• Exercise set:
1. Decide whether each statement below agrees with the passage about Betty Ford. For each, answer yes or no and quote the words from the passage that decide it.
(a) At first, Mrs. Ford resisted putting her name on the new facility.
(b) Her husband was the last member to join the Center's advisory board.
(c) The Fords saw A Chorus Line on a theater visit in 1978.
2. According to the passage about Betty Ford, what did her husband call her in the calls that began and ended each day he was on the road?
3. Using the passage about Betty Ford, explain why Mrs. Ford had plastic surgery.

• Passage shown:
Her physical recovery was matched by her spiritual growth. Initially she resisted putting her name on the new facility – what if she fell off the wagon, she inquired? Later she went out of her way to disclaim personal responsibility for what everyone else regarded as her most tangible legacy. A higher power was responsible for the Betty Ford Center, she insisted; she was merely an instrument to be used in carrying out His plan. No one was prouder of her accomplishments than her husband, the first member to join the Center’s advisory board, where he introduced himself to newcomers by announcing, “I’m a former president; she’s the current one.”

When he was on the road, not a day went by that did not begin, and end, with a call to the woman he called “my lovely bride.” For him she would always be the glamorous young dancer he’d swept off her feet half a century ago. Mrs. Ford, the more practical of the two, embarked on plastic surgery – for a simple reason, she said. She wanted to look like her White House portrait. They had always loved New York, and on a theater visit in 1977 they fell hard for A Chorus Line, the frank, funny, poignant tale of aspiring dancers. They were especially fond of the show’s great emotional anthem, What I Did For Love.

It could have been written with Betty Ford in mind. Just think of all that she did for love…

  • Devoting six decades of her life to a man who adored her in return, sharing her sorrows and rejoicing in her triumphs.
  • It was for love that she nursed and nurtured four children, carting them to ballgames and school plays; helping them over the hurdles of adolescence, life in the White House, life after the White House, parenting and grand-parenting.

• Dataset:

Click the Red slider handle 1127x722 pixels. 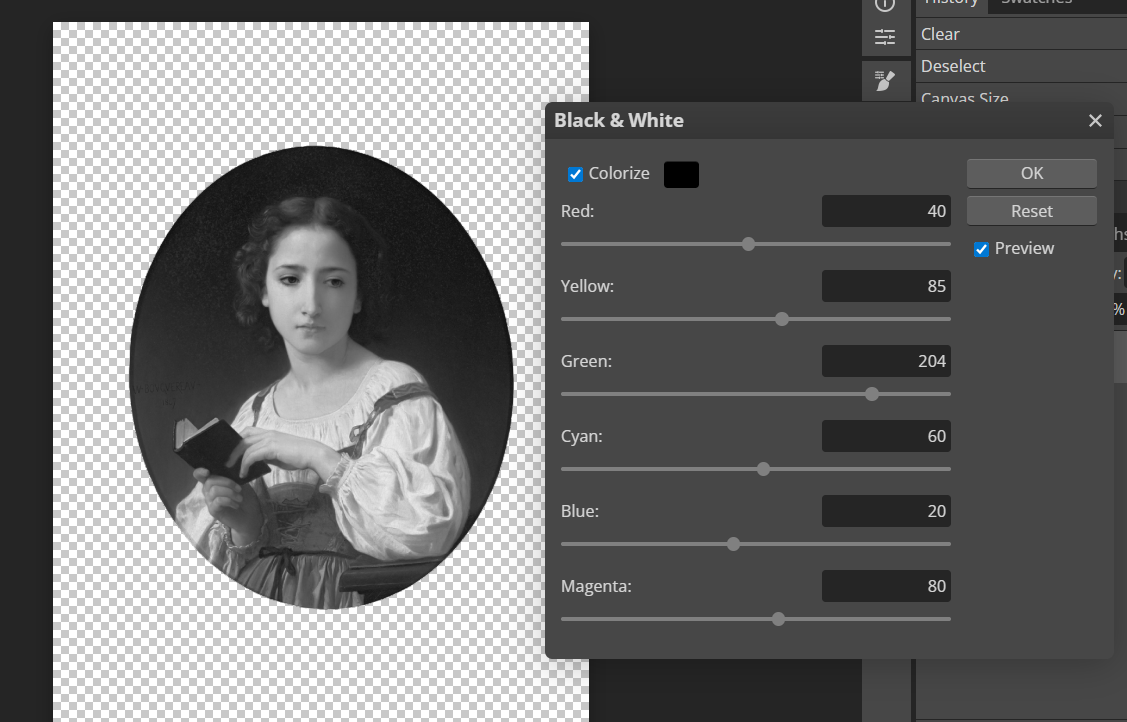click(748, 244)
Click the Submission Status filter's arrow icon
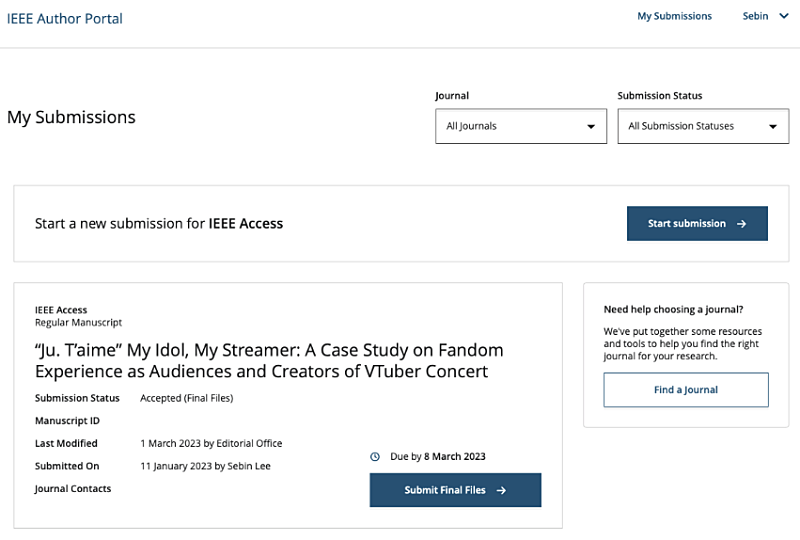800x540 pixels. pos(773,127)
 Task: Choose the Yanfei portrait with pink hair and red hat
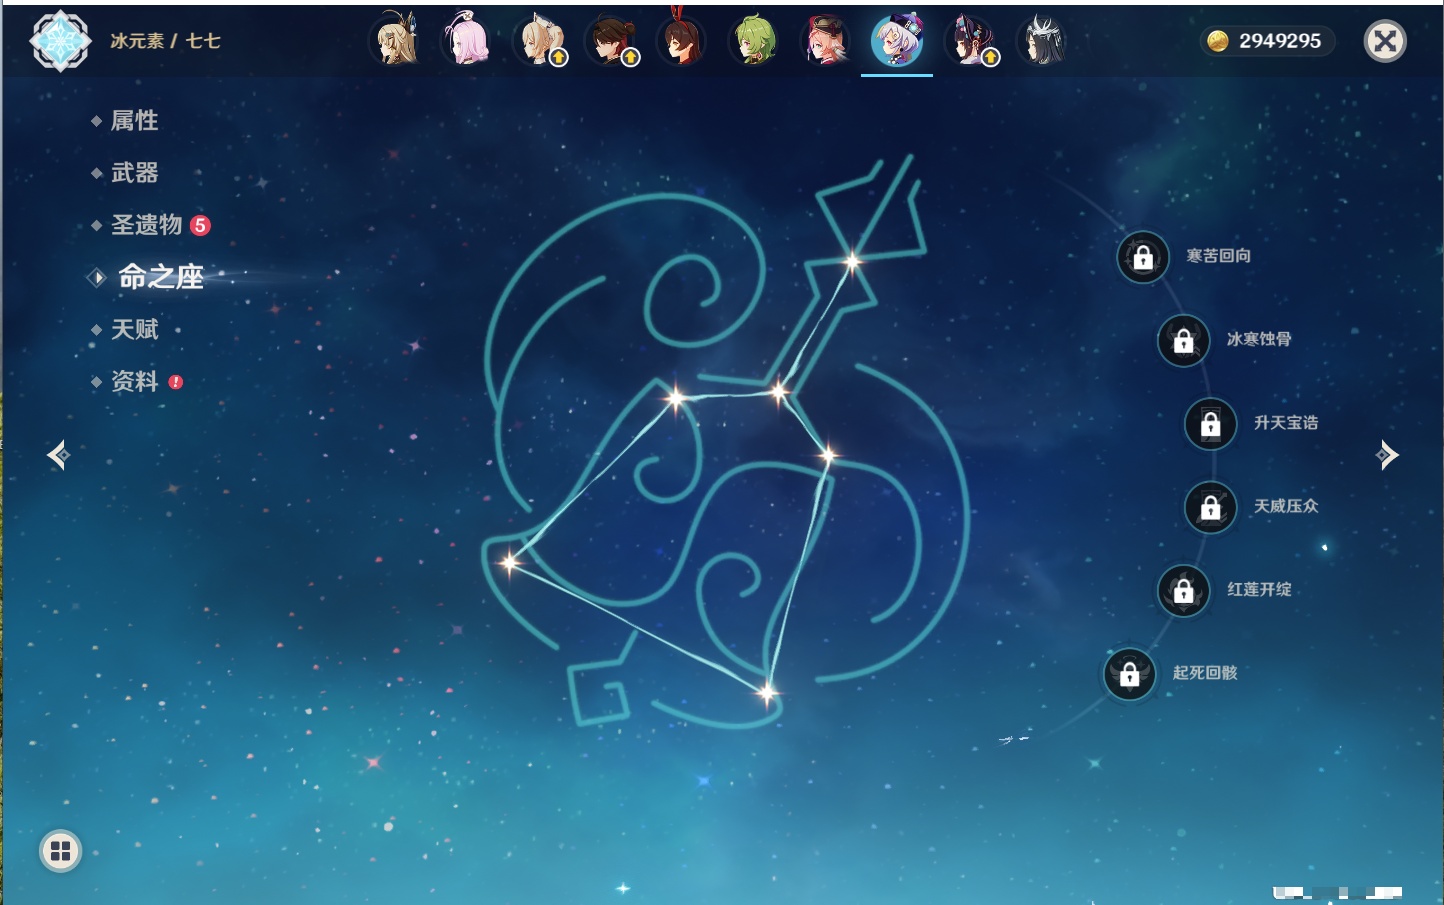tap(826, 41)
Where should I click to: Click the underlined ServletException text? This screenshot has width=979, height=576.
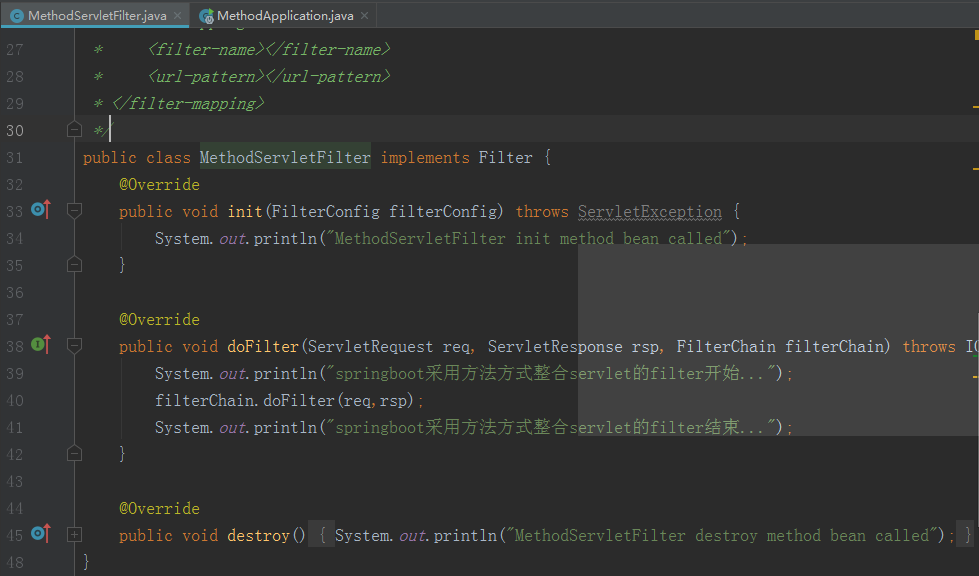coord(648,210)
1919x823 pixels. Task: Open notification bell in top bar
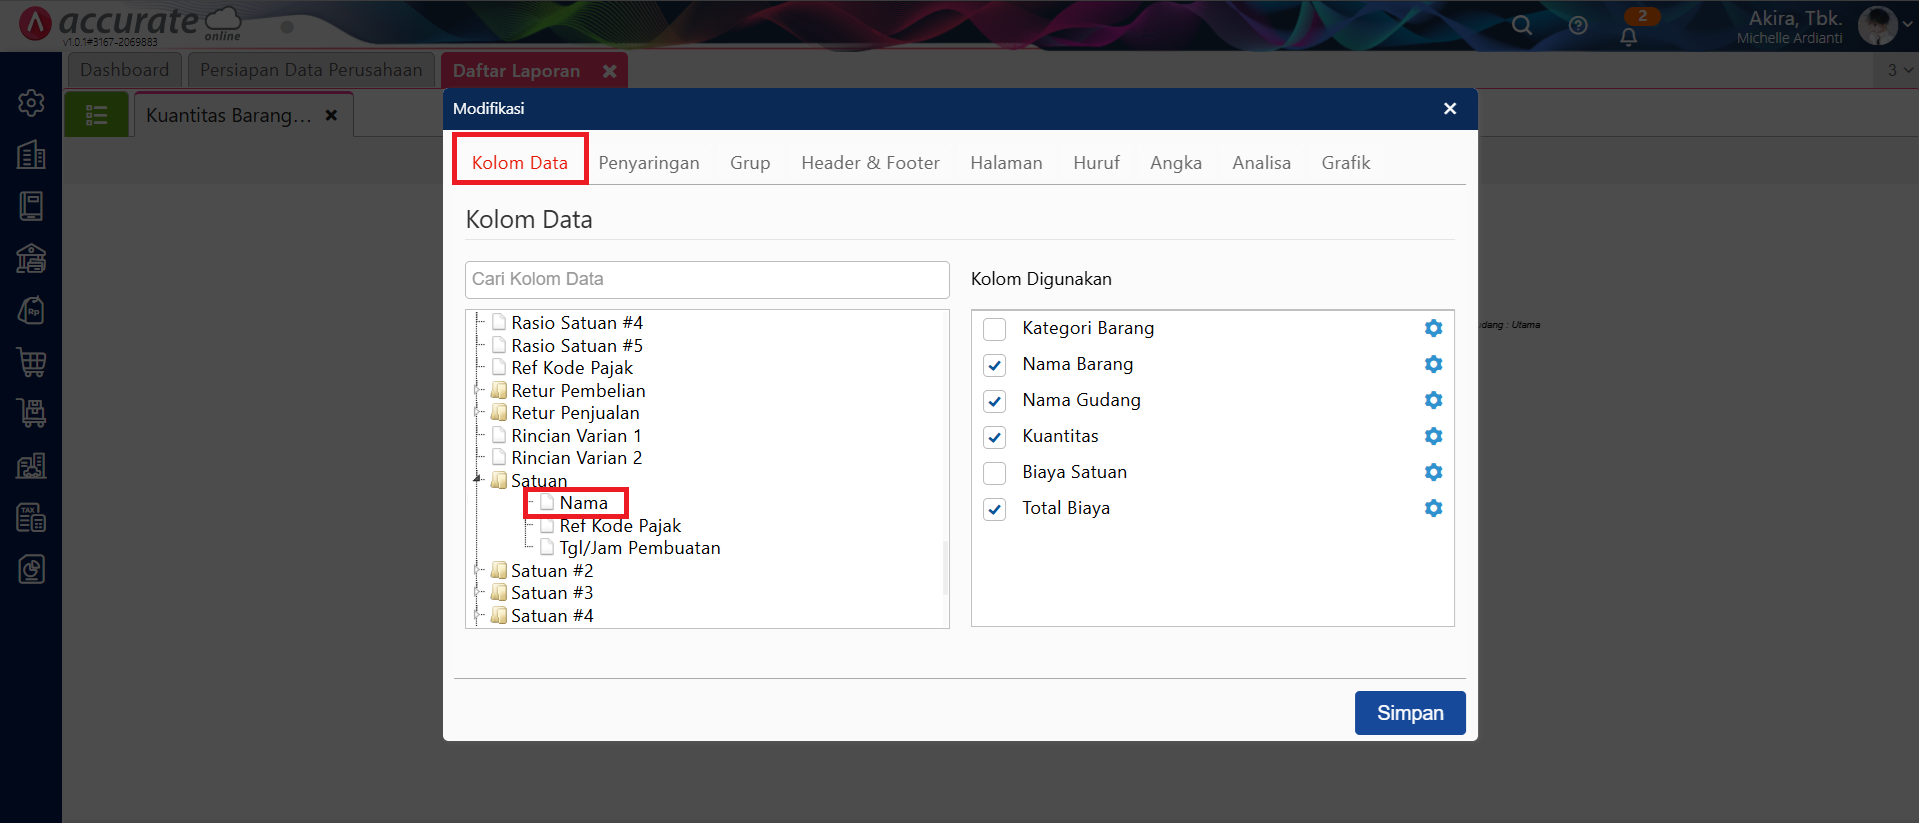coord(1628,37)
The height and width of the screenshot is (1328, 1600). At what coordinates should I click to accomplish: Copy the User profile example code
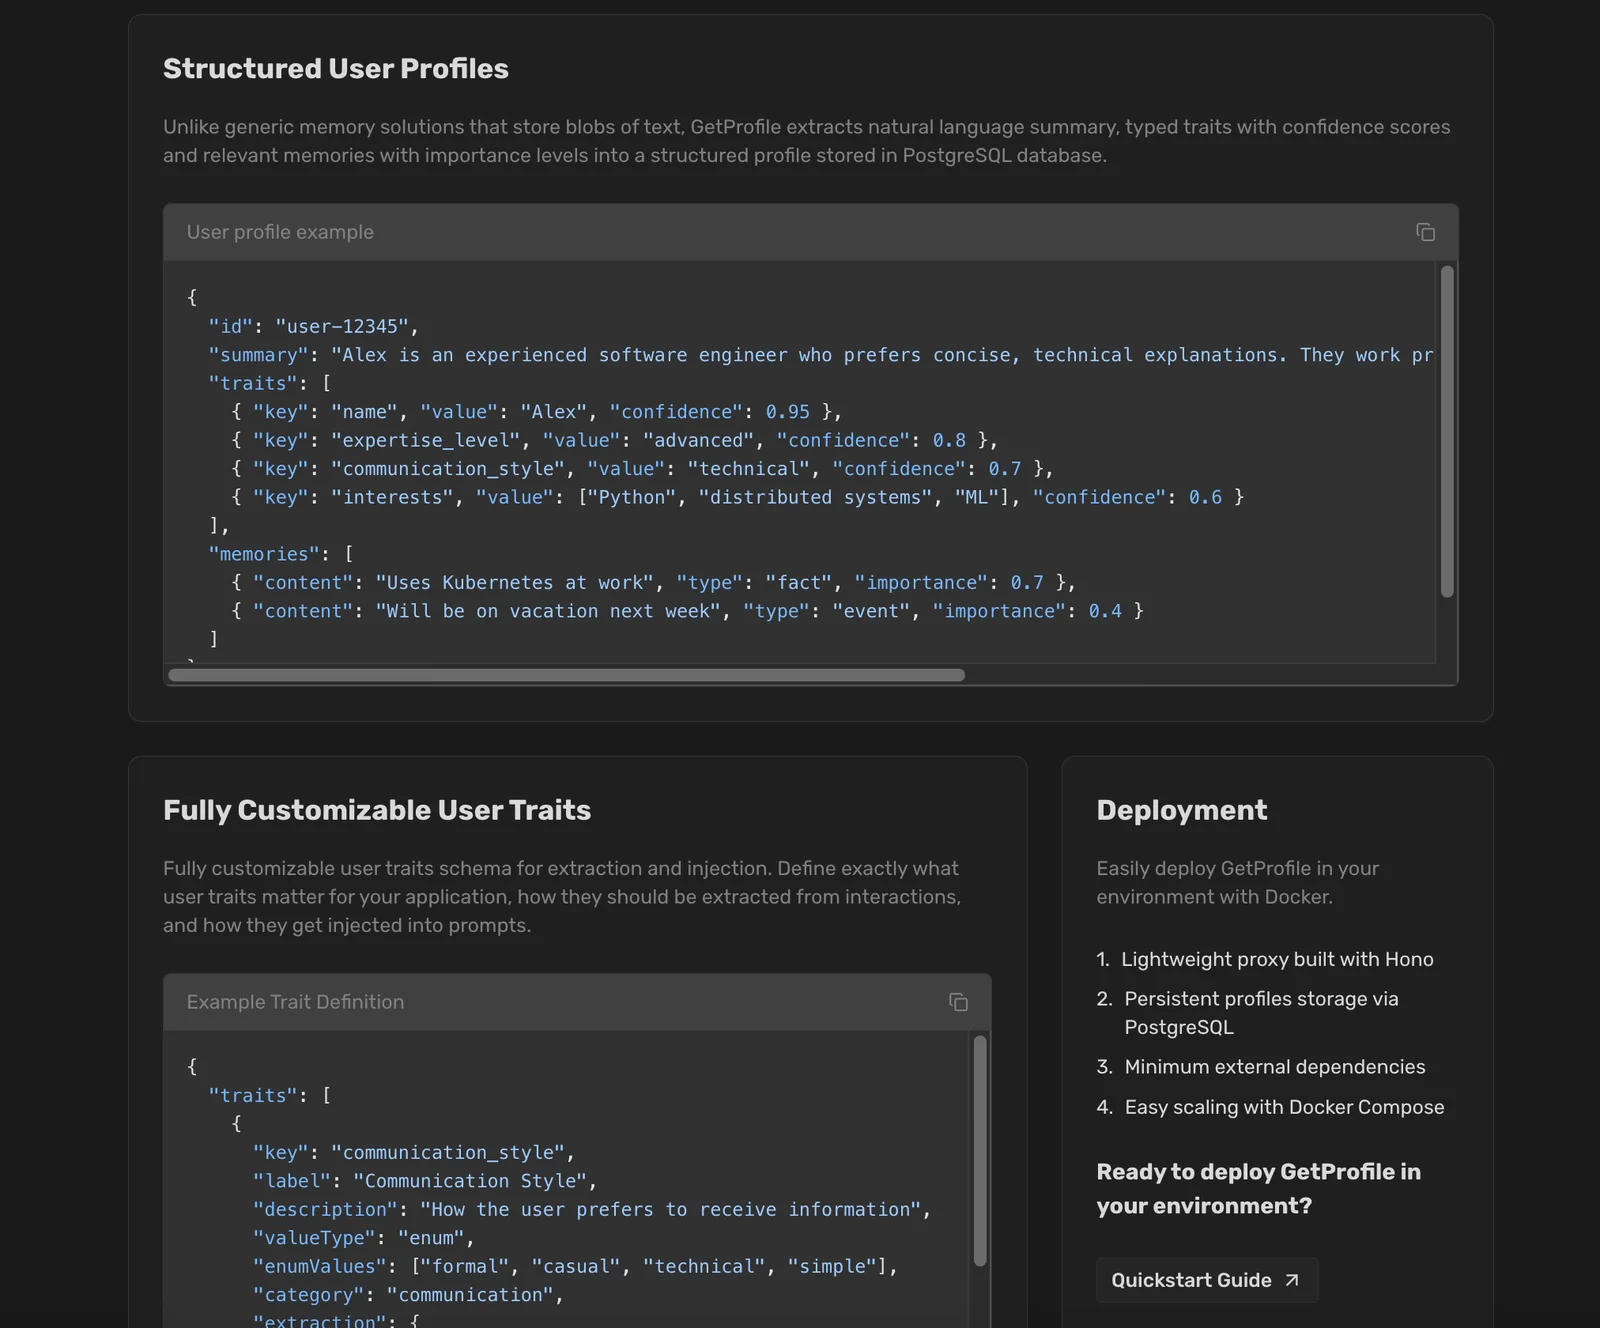tap(1425, 232)
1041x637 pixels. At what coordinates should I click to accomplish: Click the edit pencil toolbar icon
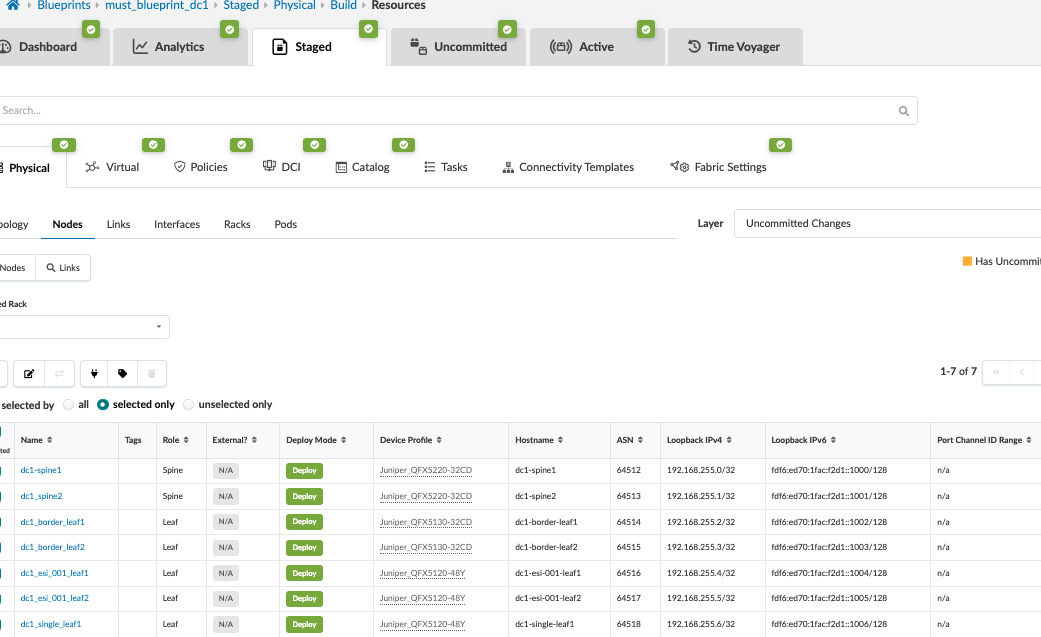click(29, 374)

• Answers to the exercise:
1.
(a) Yes: "Initially she resisted putting her name on the new facility"
(b) No: "the first member to join the Center’s advisory board"
(c) No: "on a theater visit in 1977"

2. He called her "my lovely bride."

3. Mrs. Ford said she had plastic surgery for a simple reason: she wanted to look like her White House portrait.